Continuous random number generator test. If a cryptographic module employs Approved or nonApproved RNGs in an Approved mode of operation, the module shall perform the following continuous
random number generator test on each RNG that tests for failure to a constant value.
- If each call to a RNG produces blocks of n bits (where n > 15), the first n-bit block generated
after power-up, initialization, or reset shall not be used, but shall be saved for comparison with
the next n-bit block to be generated. Each subsequent generation of an n-bit block shall be
compared with the previously generated block. The test shall fail if any two compared n-bit
blocks are equal.
- If each call to a RNG produces fewer than 16 bits, the first n bits generated after power-up,
initialization, or reset (for some n > 15) shall not be used, but shall be saved for comparison with
the next n generated bits. Each subsequent generation of n bits shall be compared with the
previously generated n bits. The test fails if any two compared n-bit sequences are equal.

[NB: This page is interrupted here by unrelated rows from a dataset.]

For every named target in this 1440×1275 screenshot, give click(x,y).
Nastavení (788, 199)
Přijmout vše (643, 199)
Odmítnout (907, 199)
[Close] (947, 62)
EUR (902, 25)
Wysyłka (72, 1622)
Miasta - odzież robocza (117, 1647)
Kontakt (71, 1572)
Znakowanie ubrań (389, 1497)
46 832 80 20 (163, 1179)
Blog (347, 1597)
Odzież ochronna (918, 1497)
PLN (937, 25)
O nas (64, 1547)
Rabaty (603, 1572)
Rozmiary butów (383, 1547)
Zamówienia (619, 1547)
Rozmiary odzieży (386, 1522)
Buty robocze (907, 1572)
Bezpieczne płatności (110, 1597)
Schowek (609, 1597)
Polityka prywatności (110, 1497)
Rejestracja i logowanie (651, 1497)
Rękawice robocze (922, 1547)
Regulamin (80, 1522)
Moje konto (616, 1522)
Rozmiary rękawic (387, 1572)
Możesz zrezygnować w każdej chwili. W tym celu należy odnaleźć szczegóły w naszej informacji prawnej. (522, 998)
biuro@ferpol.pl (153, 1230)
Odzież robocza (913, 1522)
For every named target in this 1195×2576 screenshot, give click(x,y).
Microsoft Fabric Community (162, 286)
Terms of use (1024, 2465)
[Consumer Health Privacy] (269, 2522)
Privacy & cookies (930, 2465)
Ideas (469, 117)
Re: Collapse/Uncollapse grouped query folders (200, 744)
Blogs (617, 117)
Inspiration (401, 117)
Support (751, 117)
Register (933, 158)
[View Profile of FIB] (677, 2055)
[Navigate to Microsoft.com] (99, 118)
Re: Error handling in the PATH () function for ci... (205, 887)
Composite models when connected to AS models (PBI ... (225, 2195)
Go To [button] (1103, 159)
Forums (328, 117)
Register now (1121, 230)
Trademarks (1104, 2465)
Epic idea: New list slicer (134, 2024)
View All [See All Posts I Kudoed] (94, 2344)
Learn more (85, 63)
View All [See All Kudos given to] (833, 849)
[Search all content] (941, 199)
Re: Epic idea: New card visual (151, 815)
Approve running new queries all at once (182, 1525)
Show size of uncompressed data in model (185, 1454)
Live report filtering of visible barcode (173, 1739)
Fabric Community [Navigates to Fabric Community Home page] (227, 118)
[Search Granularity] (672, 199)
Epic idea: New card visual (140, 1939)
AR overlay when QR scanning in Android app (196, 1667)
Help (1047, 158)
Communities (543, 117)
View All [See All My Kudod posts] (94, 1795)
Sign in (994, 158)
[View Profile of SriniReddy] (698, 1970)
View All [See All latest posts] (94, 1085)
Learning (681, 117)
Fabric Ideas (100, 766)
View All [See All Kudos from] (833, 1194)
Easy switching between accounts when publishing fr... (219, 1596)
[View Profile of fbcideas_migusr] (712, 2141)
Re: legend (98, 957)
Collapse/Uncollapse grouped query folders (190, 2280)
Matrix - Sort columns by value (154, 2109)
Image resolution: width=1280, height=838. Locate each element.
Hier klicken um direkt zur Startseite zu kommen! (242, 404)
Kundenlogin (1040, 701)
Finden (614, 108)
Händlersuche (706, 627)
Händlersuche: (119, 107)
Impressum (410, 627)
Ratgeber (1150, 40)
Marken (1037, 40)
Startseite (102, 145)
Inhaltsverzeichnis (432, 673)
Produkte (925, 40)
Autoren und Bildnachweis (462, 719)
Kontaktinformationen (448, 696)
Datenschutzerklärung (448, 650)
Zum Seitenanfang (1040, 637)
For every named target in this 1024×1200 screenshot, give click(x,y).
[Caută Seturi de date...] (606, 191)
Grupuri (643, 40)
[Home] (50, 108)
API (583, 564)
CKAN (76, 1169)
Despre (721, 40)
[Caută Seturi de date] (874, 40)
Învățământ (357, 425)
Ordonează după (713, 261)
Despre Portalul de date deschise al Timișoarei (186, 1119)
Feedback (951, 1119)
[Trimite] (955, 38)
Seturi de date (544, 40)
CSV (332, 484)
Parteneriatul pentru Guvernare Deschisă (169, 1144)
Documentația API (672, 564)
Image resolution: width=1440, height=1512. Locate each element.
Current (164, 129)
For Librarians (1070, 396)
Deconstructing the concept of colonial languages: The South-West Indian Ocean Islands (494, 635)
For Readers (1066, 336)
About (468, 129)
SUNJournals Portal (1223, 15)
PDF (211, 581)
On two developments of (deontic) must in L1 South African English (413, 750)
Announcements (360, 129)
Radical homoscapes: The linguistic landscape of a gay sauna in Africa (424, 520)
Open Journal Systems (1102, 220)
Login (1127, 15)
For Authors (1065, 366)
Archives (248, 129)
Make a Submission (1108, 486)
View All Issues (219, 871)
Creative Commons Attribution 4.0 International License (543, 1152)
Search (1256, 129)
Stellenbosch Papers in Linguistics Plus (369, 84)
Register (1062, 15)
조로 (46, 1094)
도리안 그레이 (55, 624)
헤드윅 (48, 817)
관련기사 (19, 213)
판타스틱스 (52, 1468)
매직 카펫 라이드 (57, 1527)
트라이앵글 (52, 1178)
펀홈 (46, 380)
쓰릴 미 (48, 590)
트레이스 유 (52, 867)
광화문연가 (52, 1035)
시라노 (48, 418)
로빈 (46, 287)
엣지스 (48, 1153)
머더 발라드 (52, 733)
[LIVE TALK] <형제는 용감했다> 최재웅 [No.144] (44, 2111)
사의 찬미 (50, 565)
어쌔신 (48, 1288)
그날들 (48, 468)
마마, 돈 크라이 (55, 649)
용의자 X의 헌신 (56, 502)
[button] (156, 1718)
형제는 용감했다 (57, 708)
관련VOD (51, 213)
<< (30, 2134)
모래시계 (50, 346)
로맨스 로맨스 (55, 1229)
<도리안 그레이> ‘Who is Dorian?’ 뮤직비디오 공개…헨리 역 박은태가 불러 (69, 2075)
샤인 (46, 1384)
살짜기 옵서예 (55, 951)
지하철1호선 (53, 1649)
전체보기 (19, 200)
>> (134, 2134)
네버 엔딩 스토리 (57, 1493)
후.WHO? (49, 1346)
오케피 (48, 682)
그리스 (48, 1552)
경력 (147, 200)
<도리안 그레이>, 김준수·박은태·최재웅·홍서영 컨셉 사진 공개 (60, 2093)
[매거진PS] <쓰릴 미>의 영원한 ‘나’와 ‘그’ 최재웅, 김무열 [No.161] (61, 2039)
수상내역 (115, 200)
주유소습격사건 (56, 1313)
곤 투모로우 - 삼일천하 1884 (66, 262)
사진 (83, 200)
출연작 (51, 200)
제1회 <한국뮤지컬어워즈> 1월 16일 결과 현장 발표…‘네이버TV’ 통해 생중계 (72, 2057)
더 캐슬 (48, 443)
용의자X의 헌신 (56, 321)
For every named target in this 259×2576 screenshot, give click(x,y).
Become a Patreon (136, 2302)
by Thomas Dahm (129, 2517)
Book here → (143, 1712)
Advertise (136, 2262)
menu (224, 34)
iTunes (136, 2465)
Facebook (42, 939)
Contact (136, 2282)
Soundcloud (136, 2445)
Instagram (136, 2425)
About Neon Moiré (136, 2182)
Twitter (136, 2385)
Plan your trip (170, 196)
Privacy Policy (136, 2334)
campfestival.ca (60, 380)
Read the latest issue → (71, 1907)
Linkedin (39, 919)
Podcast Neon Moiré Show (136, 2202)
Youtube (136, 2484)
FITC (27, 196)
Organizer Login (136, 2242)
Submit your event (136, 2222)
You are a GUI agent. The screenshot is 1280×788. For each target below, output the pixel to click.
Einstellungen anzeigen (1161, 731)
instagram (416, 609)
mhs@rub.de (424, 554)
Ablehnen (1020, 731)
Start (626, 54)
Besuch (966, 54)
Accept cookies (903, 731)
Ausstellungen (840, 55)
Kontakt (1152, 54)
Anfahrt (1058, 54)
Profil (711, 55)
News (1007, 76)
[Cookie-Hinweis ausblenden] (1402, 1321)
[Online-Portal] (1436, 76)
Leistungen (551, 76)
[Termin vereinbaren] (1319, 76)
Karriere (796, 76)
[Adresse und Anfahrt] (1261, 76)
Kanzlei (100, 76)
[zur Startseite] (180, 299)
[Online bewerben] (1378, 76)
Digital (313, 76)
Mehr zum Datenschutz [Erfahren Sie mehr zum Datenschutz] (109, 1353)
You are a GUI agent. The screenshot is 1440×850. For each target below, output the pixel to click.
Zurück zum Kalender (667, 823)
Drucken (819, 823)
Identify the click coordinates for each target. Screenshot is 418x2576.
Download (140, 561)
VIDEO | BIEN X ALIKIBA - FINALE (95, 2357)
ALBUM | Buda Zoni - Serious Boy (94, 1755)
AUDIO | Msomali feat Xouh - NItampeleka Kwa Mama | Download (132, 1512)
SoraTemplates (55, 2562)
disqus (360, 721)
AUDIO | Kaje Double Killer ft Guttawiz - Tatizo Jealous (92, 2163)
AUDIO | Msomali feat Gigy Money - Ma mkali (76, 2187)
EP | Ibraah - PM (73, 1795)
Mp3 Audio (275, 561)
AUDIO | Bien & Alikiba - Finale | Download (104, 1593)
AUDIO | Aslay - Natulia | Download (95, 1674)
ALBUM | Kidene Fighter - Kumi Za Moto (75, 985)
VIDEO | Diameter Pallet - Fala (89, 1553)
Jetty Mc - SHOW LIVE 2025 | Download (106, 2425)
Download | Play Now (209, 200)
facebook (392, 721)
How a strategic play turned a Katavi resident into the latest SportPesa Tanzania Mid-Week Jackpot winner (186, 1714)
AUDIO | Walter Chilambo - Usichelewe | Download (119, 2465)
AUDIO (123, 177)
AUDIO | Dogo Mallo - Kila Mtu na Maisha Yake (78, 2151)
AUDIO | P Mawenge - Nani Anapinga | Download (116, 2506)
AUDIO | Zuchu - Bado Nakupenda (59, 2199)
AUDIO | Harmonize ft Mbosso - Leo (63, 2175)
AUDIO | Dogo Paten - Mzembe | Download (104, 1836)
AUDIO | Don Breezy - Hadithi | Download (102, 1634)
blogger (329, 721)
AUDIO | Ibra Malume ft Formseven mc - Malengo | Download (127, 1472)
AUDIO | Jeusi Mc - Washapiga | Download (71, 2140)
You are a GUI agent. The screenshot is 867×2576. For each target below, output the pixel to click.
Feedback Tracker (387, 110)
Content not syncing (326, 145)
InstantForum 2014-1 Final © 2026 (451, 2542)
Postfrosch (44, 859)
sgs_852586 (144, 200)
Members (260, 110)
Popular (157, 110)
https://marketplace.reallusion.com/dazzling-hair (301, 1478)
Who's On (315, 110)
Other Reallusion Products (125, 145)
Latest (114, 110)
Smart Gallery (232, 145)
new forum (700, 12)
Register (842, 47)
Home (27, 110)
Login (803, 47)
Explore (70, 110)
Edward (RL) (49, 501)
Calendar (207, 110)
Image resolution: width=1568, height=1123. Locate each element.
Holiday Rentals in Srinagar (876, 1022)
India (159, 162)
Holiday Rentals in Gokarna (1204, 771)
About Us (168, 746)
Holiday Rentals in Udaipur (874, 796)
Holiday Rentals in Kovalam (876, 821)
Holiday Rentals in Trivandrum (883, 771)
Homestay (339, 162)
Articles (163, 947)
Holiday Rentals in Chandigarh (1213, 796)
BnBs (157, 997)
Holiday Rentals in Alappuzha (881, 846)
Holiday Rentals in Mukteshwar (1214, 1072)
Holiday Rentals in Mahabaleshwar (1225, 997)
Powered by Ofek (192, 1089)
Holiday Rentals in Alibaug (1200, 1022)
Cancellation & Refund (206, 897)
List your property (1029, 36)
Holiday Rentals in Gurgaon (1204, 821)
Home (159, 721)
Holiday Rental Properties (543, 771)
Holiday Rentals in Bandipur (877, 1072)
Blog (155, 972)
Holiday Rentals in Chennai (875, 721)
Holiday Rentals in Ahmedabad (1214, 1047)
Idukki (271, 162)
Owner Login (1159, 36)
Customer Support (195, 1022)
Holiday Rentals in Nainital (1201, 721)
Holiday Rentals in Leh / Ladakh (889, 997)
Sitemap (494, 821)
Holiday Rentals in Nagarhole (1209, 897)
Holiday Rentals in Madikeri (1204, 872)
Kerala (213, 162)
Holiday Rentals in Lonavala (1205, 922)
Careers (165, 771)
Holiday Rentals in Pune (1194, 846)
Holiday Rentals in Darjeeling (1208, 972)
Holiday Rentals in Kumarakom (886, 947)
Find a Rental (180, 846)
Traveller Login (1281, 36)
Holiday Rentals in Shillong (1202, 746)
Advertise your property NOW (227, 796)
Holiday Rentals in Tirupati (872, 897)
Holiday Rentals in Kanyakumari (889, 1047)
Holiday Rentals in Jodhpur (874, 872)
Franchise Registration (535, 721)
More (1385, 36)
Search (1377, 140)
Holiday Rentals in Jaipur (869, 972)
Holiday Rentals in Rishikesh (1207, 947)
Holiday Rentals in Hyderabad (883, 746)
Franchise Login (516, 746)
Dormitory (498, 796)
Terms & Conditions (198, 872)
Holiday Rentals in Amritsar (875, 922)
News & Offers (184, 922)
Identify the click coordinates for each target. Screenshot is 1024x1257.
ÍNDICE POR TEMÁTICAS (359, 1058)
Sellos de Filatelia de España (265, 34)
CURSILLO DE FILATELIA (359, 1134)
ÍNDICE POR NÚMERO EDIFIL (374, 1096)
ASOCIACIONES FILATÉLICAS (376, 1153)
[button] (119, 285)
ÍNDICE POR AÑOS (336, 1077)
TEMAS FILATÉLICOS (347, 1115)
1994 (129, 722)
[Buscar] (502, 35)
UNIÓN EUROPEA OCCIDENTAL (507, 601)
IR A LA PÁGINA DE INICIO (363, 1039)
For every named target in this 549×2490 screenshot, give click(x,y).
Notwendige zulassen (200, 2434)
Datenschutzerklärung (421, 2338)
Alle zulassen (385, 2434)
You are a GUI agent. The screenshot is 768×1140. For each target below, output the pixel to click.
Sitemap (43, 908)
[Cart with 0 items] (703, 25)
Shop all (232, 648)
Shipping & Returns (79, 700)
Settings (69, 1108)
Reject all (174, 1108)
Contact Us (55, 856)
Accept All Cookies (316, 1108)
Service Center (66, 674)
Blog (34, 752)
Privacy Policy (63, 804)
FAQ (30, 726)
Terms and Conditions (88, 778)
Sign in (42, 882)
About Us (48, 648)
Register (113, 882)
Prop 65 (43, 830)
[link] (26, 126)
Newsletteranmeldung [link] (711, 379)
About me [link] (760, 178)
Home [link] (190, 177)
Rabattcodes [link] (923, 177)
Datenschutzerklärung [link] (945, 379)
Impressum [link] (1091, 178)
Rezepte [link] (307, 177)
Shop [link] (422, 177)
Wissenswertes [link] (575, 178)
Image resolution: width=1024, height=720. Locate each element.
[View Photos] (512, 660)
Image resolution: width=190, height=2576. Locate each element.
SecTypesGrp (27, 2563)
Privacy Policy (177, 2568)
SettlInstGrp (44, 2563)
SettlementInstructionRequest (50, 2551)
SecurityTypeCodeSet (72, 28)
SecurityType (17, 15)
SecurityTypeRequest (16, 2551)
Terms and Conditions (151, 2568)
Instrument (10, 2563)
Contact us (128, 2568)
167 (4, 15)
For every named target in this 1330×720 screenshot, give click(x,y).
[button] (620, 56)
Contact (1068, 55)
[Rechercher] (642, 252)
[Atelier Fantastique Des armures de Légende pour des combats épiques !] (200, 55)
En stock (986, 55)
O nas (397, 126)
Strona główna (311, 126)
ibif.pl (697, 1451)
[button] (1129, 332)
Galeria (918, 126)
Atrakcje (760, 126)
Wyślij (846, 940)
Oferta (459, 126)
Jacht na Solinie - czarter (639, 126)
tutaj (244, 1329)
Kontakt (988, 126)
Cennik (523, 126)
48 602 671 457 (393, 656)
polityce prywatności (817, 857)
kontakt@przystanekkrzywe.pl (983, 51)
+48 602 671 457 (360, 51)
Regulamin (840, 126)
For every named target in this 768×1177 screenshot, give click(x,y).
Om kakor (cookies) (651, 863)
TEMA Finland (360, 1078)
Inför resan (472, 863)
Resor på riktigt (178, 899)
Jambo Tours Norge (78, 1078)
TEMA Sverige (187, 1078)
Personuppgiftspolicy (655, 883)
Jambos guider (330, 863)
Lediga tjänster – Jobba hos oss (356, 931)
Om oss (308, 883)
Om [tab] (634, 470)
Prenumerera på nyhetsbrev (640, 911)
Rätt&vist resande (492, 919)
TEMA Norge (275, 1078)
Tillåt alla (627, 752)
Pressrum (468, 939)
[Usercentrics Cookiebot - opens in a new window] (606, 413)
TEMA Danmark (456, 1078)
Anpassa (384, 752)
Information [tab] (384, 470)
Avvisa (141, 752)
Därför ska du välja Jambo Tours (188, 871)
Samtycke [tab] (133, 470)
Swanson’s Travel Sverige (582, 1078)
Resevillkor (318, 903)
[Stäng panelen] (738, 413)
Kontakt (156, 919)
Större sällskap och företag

I'm not sure if this is what he was referring to, but it's the only application of continous testing with regards to PRNG that I can think of or find.
As you can see, this is a very simple test that any decent PRNG can pass.
I suppose he is referring to an attacker being unable to predict the next n-bits of output of a PRNG given the first n-bits. This is the only thing that makes sense to me. I'm not sure why he considers this an advantage of Dual-EC-DRBG since any CSPRNG must possess this property to be useful.
Again, I'm not sure why he considers this a special property of Dual-EC-DRBG. The other algorithms defined in SP800-90A all define methods to reseed the PRNG.
As many people have pointed out on the Internet recently, PRNGs are easily substituted. You will not lose anything by switching from Dual-EC-DRBG.